OBJETIVOS:
A. En el fragmento sobre la coparticipación, ¿entre qué años sufrió Santa Fe los recortes ilegales del 15 %?
B. De acuerdo con el fragmento sobre la coparticipación, ¿por qué se afirma que la nueva ley nunca podrá aprobarse?
C. Transcribe del fragmento sobre la coparticipación el pasaje que comienza en "Sin una nueva" y termina en "a tentaciones violentas.".

FRAGMENTO DE ORIGEN:
● ● ● ● ● ● ●

Vista desde el relato, la justicia social distributiva es tentadora. Sometida a la realidad, necesita ser aplicada no sólo al Gran Buenos Aires y requiere tomar precauciones que exceden largamente el elemental mecanismo de sacar de un lado para poner en el otro. Como dirían las viejas (discúlpenme el anacronismo de género) "no sirve desvestir un santo para vestir a otro". Porque si antes de distribuir no se genera, se reduce la torta a repartir.
La nueva ley de coparticipación que ordena la Constitución, requiere la aprobación del Congreso nacional y de todas las legislaturas subnacionales, sin excepción. Se afirma que eso nunca será posible porque en una nueva distribución habrá ganadores y perdedores, y nadie quiere arriesgarse a perder. Es la lógica de las miserias que condenan a la política.
Sin una nueva ley, todas las provincias se exponen a un robo del poder central, cosa que ya sucedió con los recortes ilegales del 15 % a todos los distritos durante años. Santa Fe lo padeció de 2006 a 2015; el fallo a su favor en la Corte es todavía, en parte, justicia inocua.
Sin una norma a la cual consagrar la distensión de las disputas y la organización que posibilite generar más riquezas, la distribución estará condenada a porciones cada vez menores, a disputadas cada vez menos institucionales, incluso a tentaciones violentas.

● ● ● ● ● ● ●

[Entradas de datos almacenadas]
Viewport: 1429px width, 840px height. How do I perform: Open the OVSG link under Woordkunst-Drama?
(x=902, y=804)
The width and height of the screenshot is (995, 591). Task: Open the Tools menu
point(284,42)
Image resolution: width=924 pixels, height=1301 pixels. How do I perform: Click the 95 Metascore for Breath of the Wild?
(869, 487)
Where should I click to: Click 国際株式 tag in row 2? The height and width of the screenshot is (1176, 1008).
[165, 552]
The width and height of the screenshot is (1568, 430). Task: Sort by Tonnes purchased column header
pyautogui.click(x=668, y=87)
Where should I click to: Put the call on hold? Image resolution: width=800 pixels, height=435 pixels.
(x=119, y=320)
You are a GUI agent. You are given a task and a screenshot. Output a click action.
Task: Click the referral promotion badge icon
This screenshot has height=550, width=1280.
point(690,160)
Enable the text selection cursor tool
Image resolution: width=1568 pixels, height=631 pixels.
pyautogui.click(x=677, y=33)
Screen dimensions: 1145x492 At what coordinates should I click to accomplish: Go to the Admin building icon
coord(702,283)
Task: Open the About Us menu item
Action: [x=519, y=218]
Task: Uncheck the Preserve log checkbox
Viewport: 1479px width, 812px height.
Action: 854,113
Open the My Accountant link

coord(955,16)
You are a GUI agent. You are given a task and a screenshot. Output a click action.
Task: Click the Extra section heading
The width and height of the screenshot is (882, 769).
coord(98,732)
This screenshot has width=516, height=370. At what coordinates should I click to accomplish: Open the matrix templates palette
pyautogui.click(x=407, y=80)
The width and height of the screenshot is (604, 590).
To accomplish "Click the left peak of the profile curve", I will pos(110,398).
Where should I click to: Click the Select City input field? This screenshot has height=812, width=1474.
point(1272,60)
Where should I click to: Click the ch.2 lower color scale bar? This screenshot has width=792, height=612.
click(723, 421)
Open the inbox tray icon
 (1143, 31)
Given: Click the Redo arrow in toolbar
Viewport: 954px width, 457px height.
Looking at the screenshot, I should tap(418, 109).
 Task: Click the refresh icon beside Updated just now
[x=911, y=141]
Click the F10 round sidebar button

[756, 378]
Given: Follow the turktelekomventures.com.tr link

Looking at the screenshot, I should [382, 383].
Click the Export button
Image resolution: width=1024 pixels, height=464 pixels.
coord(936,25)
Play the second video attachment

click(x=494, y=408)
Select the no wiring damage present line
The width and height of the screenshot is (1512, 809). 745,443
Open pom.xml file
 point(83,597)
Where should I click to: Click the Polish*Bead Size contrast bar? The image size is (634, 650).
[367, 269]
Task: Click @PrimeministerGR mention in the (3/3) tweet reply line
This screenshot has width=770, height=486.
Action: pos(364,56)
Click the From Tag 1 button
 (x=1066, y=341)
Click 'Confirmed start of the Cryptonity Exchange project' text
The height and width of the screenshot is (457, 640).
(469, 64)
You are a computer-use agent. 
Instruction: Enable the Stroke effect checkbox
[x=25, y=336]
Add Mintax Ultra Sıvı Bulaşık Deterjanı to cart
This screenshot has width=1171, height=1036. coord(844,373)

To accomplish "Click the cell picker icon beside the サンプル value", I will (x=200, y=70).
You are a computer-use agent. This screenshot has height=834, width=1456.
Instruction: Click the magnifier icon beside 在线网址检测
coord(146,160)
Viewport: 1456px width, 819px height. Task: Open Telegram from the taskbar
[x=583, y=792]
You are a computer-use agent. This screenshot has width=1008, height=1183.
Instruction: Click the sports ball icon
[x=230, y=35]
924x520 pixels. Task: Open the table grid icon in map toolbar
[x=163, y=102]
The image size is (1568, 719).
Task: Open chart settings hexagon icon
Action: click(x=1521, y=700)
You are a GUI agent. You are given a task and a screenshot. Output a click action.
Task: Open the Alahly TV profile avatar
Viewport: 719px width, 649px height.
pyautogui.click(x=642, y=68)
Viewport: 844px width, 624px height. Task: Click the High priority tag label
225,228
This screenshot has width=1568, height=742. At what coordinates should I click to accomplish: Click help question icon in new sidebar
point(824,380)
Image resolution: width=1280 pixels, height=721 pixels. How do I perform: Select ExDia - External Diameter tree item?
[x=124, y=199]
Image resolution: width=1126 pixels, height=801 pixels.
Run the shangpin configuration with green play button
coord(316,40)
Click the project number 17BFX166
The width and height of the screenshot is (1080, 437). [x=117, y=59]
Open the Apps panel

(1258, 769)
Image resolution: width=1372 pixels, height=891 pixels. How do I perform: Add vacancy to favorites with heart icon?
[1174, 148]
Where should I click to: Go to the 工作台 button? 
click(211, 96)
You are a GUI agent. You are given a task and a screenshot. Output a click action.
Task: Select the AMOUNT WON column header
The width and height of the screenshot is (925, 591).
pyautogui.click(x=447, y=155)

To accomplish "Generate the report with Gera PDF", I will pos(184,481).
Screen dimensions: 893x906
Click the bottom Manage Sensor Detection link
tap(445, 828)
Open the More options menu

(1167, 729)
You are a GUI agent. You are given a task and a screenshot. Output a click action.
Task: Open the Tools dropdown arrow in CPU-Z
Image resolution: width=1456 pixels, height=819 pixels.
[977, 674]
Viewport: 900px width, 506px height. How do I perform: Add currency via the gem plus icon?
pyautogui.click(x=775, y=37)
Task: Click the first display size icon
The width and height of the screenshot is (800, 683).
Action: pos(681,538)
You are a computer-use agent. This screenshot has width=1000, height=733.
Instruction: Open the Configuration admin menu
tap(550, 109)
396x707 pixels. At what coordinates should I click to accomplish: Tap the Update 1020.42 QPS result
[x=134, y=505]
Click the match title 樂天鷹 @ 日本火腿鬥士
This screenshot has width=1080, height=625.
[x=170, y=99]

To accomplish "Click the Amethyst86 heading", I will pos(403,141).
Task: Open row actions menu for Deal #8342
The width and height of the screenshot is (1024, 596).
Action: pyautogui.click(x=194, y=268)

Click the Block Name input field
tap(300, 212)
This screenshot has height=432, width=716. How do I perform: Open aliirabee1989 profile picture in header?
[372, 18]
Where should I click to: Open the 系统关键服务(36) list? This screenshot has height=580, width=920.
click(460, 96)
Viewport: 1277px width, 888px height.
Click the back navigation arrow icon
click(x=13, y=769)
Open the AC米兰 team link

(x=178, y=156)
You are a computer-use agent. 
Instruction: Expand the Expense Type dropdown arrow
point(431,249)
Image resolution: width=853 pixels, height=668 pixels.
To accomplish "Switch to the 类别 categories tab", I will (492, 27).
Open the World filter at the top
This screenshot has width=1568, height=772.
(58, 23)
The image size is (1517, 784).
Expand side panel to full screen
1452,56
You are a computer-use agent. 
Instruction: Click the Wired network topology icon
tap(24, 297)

● ● ● ● ● ● ●

RESPUESTAS DEL EJERCICIO:
A. De 2006 a 2015.

B. Porque una nueva distribución tendría ganadores y perdedores, y nadie quiere arriesgarse a perder. La ley necesita la aprobación del Congreso nacional y de todas las legislaturas subnacionales, sin excepción.

C.
Sin una nueva ley, todas las provincias se exponen a un robo del poder central, cosa que ya sucedió con los recortes ilegales del 15 % a todos los distritos durante años. Santa Fe lo padeció de 2006 a 2015; el fallo a su favor en la Corte es todavía, en parte, justicia inocua.
Sin una norma a la cual consagrar la distensión de las disputas y la organización que posibilite generar más riquezas, la distribución estará condenada a porciones cada vez menores, a disputadas cada vez menos institucionales, incluso a tentaciones violentas.